[Stored items from a collection]

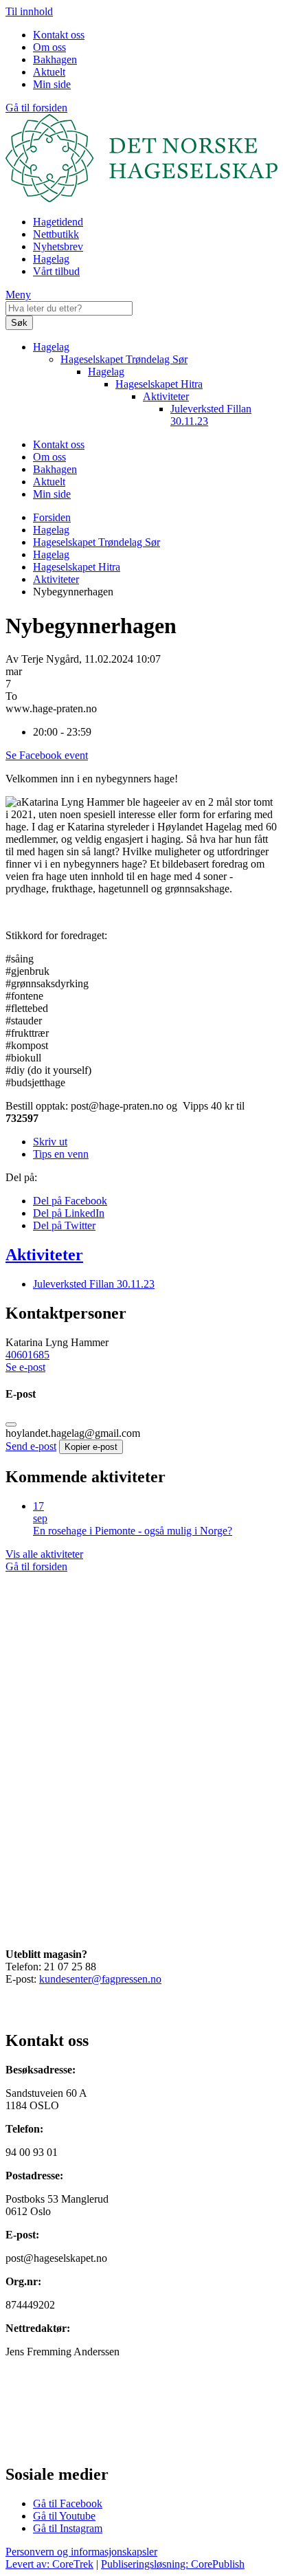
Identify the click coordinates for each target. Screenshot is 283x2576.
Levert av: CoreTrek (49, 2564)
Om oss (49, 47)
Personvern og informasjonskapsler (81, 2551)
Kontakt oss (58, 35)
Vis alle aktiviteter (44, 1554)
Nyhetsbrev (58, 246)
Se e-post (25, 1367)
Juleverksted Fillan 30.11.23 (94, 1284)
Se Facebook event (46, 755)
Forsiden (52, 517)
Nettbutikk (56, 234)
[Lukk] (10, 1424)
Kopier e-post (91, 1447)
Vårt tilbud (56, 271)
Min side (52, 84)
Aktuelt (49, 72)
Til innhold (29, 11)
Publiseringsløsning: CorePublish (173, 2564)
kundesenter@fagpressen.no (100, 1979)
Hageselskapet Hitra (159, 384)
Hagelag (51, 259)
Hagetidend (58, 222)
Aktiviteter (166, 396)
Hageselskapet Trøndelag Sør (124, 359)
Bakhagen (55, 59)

▶ **PROBLEM TO WORK ON**: Your answer should consist of every line from the entries that holds "Hageselskapet".

▶ **TASK OUTPUT**:
Hageselskapet Hitra (159, 384)
Hageselskapet Trøndelag Sør (124, 359)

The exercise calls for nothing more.